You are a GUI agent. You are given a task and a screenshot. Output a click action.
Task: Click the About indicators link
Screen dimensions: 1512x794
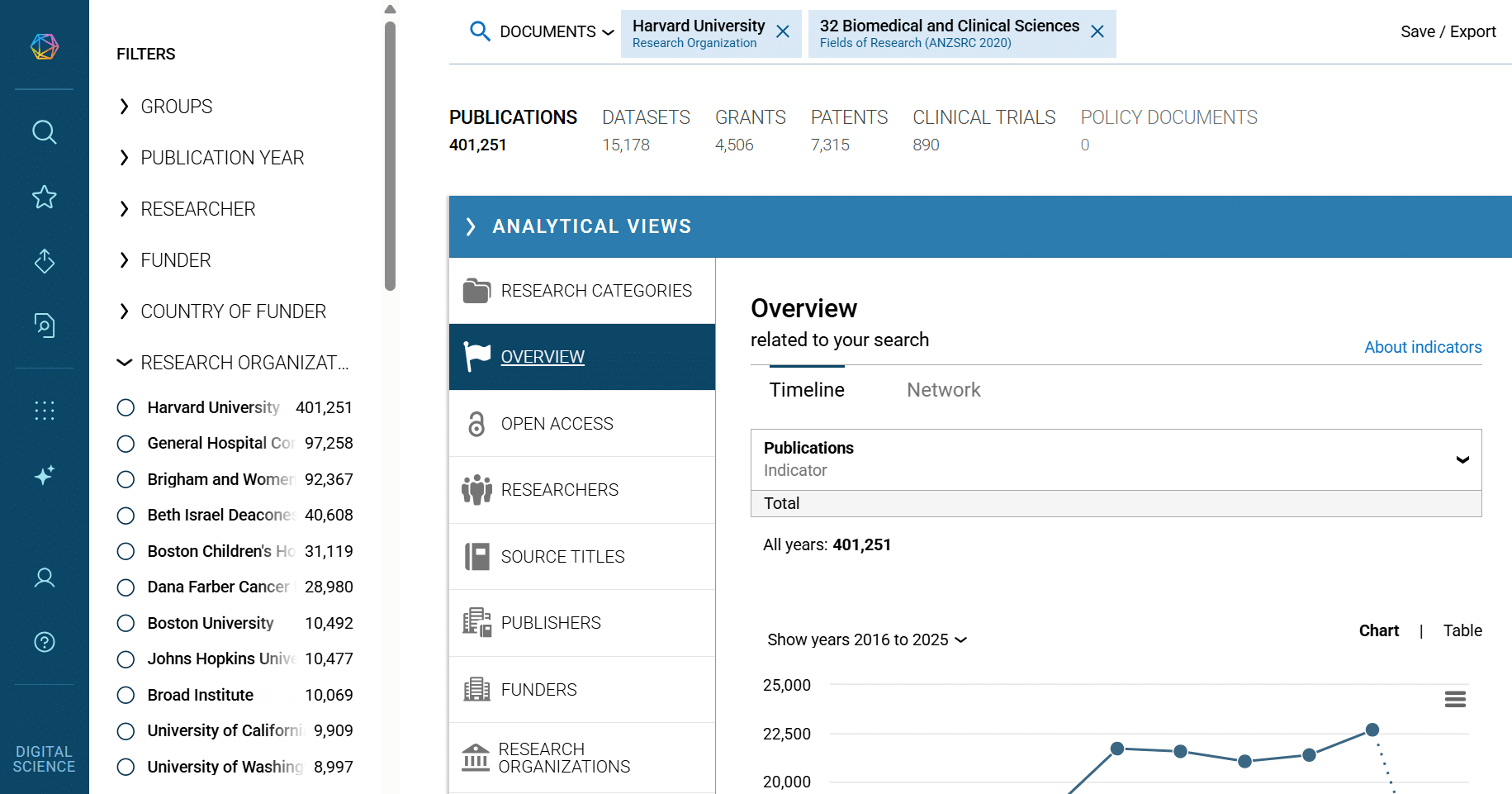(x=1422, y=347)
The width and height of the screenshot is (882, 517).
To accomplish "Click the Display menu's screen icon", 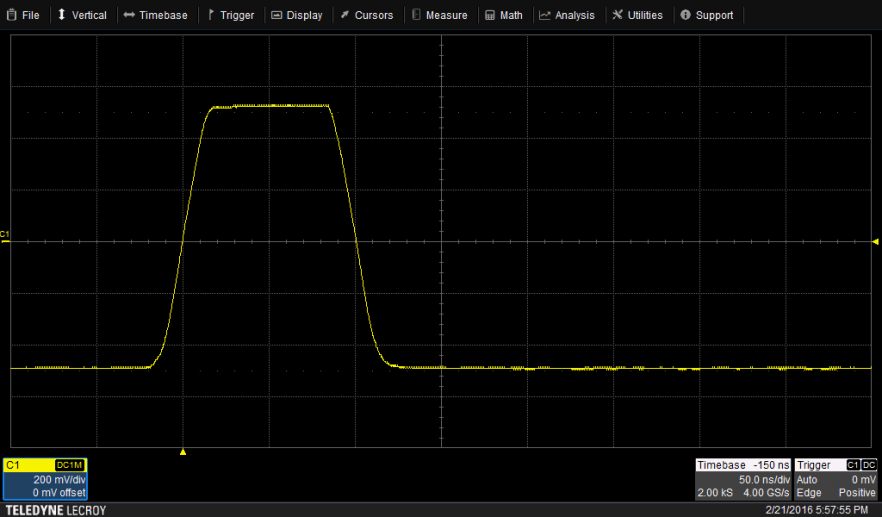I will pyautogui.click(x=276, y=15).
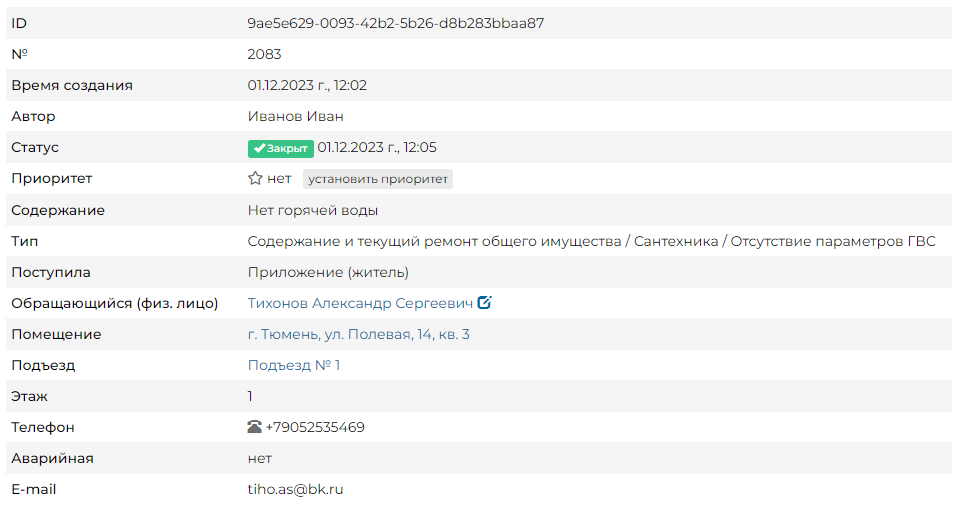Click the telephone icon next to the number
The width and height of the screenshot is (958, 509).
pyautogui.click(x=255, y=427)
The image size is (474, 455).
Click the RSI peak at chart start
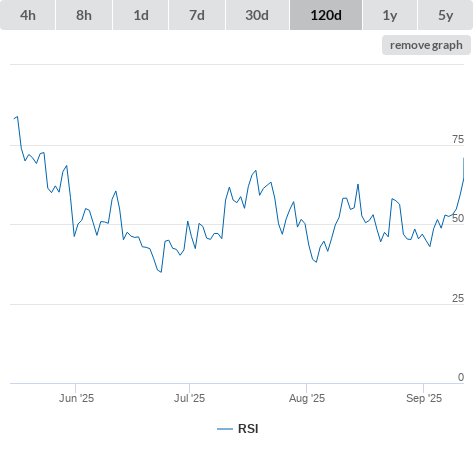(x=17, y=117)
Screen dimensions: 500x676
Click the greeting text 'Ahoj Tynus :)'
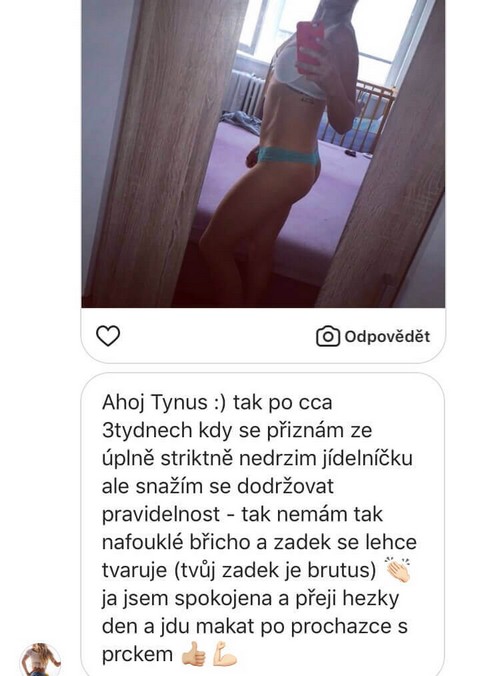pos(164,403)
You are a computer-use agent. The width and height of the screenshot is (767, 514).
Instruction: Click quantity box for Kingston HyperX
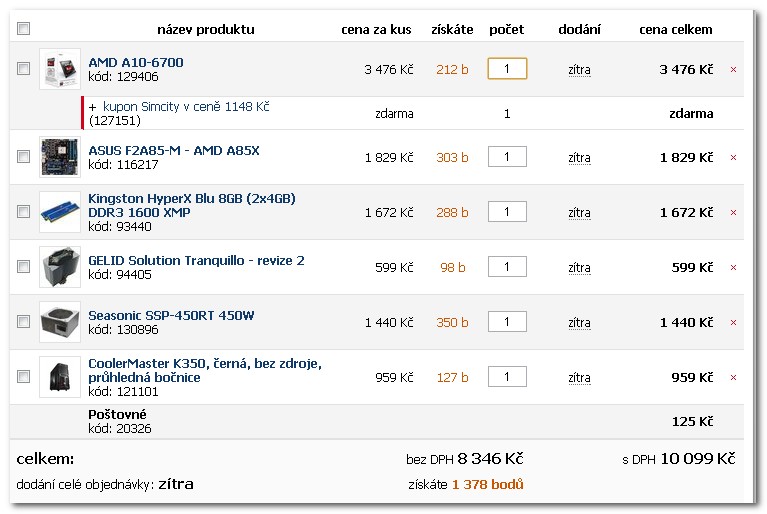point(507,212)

:::

Scan the listing for the string "agent", then copy every line where it appears.

You are a GUI agent. You are given a task and a screenshot. Output a click action.
You are a computer-use agent. The width and height of the screenshot is (767, 514).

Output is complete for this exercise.